Enrique Peña Nieto has set a furious pace. But he will be judged on implementation as well as on legislation.
President Enrique Peña Nieto delivered a speech at the convention of his Institutional Revolutionary Party in Mexico City. Peña has been fast out of the blocks in attacking some of Mexico’s toughest issues in a country often stymied by monopolies and corruption.
When Enrique Peña Nieto won Mexico’s presidential election last year, the Institutional Revolutionary Party (PRI), which had run the country for 70 years, was restored to power after a 12-year gap. Many of those who liked the telegenic 46-year-old’s reformist rhetoric were worried that once the PRI was back in power, it would revert to its old, authoritarian ways.
So Peña deserves praise for his first four months in office. Having signed a pact with the two main opposition parties to overcome the gridlock that had prevented reforms, the new president has targeted the monopolies that hold Mexico back.
An education reform is aimed at seizing control of schools from the teachers union, whose longtime leader, Elba Esther Gordillo, was promptly arrested on charges of embezzlement, which she denies. Then came a potentially far-reaching measure to force more competition on the telecommunications firms that have made Carlos Slim the world’s richest man, and on Televisa, a mighty television network that his critics claim did Peña favors during the campaign.
Last week, the president signed a new law restricting injunctions, which have been abused by the rich and powerful to block regulatory or legislative measures.
Peña is not the only one who deserves credit. So does the opposition: It has recognized that Mexicans want change, and is behaving better than the PRI did when out of office.
A new optimism surrounds Mexico’s prospects. The peso has risen by 16 percent against the dollar since last June. If Peña is to keep his promise to raise his country’s rate of economic growth to 5 percent or 6 percent a year, however, the president will need to make some harder decisions still.
First, passing a law to make telecommunications more competitive is only a first step. It must be implemented effectively.
Second, a great deal rests on a proposed energy reform. Mexico has the potential to be an energy superpower, but oil production has slumped since 2004, and the country imports oil and natural gas from the United States. The blame for this falls on Pemex, the state monopoly.
Sadly, Peña has rejected the idea of part-privatizing Pemex, but he should at the least allow it both to offer risk-sharing contracts to private investors for deep-water exploration, shale gas and refining, and to invest more of its profits, rather than handing them over to the state in taxes.

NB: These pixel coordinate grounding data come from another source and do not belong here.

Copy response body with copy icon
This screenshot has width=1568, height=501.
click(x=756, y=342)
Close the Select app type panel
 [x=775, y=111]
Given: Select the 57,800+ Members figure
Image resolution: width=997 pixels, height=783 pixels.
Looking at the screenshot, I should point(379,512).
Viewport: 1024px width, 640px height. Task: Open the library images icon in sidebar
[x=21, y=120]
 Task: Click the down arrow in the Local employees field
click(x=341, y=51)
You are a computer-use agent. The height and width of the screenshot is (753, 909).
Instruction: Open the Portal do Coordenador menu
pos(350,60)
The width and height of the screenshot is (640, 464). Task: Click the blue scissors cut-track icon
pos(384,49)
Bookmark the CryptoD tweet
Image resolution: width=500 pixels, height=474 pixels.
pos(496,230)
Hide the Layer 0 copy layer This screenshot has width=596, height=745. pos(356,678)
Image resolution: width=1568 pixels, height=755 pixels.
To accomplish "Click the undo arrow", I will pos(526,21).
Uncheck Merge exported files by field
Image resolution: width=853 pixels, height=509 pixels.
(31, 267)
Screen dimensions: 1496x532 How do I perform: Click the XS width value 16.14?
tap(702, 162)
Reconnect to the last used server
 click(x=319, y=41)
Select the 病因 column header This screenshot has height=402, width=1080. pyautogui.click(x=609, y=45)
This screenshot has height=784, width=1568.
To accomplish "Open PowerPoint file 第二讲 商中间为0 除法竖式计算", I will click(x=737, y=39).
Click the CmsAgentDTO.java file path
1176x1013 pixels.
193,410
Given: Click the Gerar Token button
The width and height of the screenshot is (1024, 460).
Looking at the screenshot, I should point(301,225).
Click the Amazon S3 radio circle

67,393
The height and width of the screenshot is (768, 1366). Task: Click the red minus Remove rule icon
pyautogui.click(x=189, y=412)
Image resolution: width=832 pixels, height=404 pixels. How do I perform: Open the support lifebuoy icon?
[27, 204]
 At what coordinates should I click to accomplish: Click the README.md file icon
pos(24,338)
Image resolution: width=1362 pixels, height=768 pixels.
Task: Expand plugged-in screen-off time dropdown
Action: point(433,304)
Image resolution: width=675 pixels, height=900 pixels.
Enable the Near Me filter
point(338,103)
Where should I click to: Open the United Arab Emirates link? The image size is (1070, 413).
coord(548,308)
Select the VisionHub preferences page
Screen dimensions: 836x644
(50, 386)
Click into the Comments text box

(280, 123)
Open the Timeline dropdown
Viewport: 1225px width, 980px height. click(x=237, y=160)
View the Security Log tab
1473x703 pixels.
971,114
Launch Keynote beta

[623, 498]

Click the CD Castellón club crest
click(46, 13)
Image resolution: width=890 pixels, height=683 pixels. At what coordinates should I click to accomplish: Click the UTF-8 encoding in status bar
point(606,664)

Energy reform must go with fiscal changes, which would also finance a social-security reform designed to reduce the incentives for Mexicans to work in the informal economy, as one in two Mexicans now does.
Another big test for Peña is security. His predecessor, Felipe Calderon, declared a war on drug traffickers that saw 70,000 people die in six years, 30,000 “disappear” and extortion and kidnapping become commonplace. Peña needs to spend fewer resources on sending soldiers to fight drug barons and more on strengthening the police and the court system.
He seems to understand this. He has proposed a new paramilitary force, but has not been clear about its role or financing, and has yet to set out a plan to get the army off the streets, despite its mounting abuses.
The PRI likes to claim that its long experience of government means that it knows how to run the country. Peña does indeed seem more adept in the exercise of presidential power than his two immediate predecessors.
His sure touch could serve his country well. But if he uses it to resurrect his party’s former political monopoly, he will lose his glowing new reputation as a trust buster.